After months of thinking while the wife has been away on holiday I was in a like 99% divorce situation I told her everything about our relationship no love, no compassion, no help with each other I wanted to go my own way and she would do being from a different culture. She pleaded with me to stay together we will start again and anew. I said okay I will give you another chance to be honest I don't think things will work out but I will try? 

How much time should I give it 1 year 2? 

Thanks.


----------



## marksaysay

Maybe I'm wrong, but it doesn't sound like you are really wanting it to work. To set a time frame for things to be certain way, I think, is unreasonable and also a formula for failure. I don't know what your relationship issues are but I think if you are going to reconcile, you need to fully commit to it no matter what. I think you should do a lot of self introspection to recognize what you did to cause your marriage to be where it currently is. I know that no failed marriage is solely the responsibility of one partner. If she didn't do something you needed, maybe it was because you weren't meeting one of her needs. I'm not saying this was the case but it is an example of how things work. Read books. There are tons that are extremely helpful, i.e. His Needs, Her Needs and many more. Learn a lot about yourself. You may find that there is more that you can do.

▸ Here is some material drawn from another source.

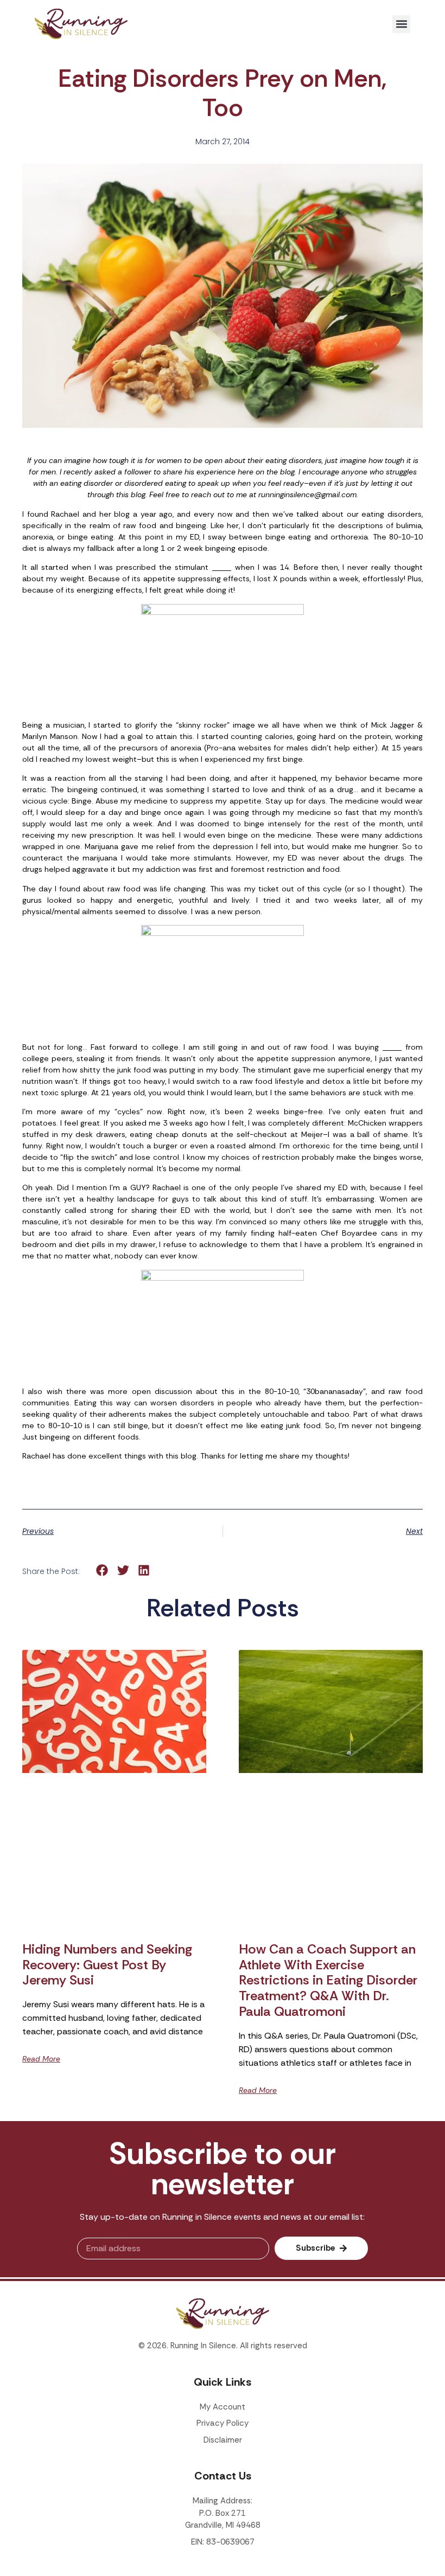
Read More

I wish you good luck.


----------



## anx

If you are considering making this work, MC is the place to figure that out.


----------



## DelinquentGurl

With that attitude it won't.
It takes both partners 100% to make or break a marriage.
I am sure not all the problems in the marriage were her fault.

MC, as well as individual counseling would be a great place to start.
Also, a positive attitude and willingness to work hard to make it work.
_Posted via Mobile Device_


----------